**Source data:**
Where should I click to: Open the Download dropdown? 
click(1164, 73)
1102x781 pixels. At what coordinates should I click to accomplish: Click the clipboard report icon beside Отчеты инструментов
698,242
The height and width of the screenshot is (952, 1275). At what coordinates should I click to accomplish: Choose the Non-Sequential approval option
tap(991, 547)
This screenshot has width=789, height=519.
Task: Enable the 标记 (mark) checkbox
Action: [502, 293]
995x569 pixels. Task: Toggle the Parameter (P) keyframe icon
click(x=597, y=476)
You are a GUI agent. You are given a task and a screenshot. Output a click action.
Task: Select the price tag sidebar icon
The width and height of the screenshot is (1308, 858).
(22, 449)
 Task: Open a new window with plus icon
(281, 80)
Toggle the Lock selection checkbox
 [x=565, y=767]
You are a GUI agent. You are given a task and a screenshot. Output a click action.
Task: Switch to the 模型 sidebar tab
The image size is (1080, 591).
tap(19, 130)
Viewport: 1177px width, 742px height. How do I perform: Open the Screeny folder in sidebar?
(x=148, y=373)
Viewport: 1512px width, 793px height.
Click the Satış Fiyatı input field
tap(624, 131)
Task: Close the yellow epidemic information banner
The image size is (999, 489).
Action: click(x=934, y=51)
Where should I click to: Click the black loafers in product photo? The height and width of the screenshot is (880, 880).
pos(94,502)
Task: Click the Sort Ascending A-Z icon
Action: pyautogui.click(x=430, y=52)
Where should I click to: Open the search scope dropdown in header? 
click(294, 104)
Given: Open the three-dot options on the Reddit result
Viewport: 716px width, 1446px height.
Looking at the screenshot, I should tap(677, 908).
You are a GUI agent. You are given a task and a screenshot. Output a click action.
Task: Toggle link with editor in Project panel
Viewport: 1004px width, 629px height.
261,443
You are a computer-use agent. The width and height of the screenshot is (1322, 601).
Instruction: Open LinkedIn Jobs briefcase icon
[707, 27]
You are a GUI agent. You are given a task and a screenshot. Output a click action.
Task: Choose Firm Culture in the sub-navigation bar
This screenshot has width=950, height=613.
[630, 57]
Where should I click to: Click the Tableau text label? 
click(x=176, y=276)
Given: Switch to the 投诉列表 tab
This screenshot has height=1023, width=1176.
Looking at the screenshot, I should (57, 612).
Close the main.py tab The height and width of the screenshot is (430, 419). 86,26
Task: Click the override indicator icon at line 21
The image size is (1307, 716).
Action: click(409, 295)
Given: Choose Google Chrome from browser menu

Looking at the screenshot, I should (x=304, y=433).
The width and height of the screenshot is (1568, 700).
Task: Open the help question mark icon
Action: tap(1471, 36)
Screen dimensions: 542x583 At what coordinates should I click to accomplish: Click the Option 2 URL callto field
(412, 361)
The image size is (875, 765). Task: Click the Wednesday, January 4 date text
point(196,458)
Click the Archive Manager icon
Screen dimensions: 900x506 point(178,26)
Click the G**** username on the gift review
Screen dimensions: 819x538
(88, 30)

**Goal of the exercise:** One number should be returned: how many lines in the records contain the word "Close".

**Result:** 2